May 7, 2007
Soros plans European version of CFR
George Soros has infamously criticized American foreign policy and has been particularly harsh in faulting America's support for Israel. He has been one of the most active and generous contributors to the Democratic Party (and especially Barack Obama) and has supported politically potent 527 groups such as MoveOn.Org. In the international arena, he has funded, among other groups, Human Rights Watch, which has been dominated by an anti-Israel and anti-American bias and agenda. Soros has also written a controversial New York Review of Books piece that lambasted American supporters for Israel and criticized their purported influence on the Capitol. Apparently he believes only his voice should be heard by political leaders.

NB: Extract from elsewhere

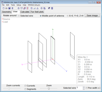Image resolution: width=102 pixels, height=92 pixels.
Task: Click the move wires cross-arrows icon
Action: tap(18, 8)
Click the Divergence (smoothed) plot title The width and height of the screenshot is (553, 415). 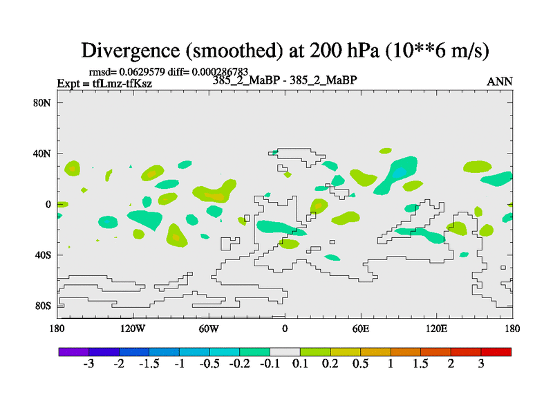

Now he appears to be taking his Road Show to Europe: he is planning to establish a European version of the Council of Foreign Relations. In America, the CFR has become an influential forum for those seeking to influence discussion of diplomacy and for those seeking to influence foreign policy. The CFR publishes the most influential foreign policy journal in America, Foreign Affairs, considered a must-read among many diplomats and political leaders. The CFR has often become a place where former diplomats can find a sinecure and a megaphone in to broadcast their views regarding diplomacy.
The State Department often hires people from the Council of Foreign Relations to staff its desks. Among other recent moves, the Council of Foreign relations extended an invitation and hosted Iranian leader Mahmoud Ahmadinejad and thus granted him a modicum of respectability -- despite his Holocaust denial, rejection of UN demands, and his repeated promises destroy Israel. The CFR has had an outsized influence on the formulation and conduct of American foreign policy
Europe, especially with a Germany headed by Angela Merkel and Sunday's election of Nicholas Sarkozy in France (both of whom replaced fierce critics of America) has been a hopeful sign for trans-Atlantic relations. Both leaders are, incidentally, supportive of Israel.
Clearly, George Soros must find this state of affairs distasteful and he is now seeking to derail Europe's move toward the center. I doubt these are favorable developments for America or Israel.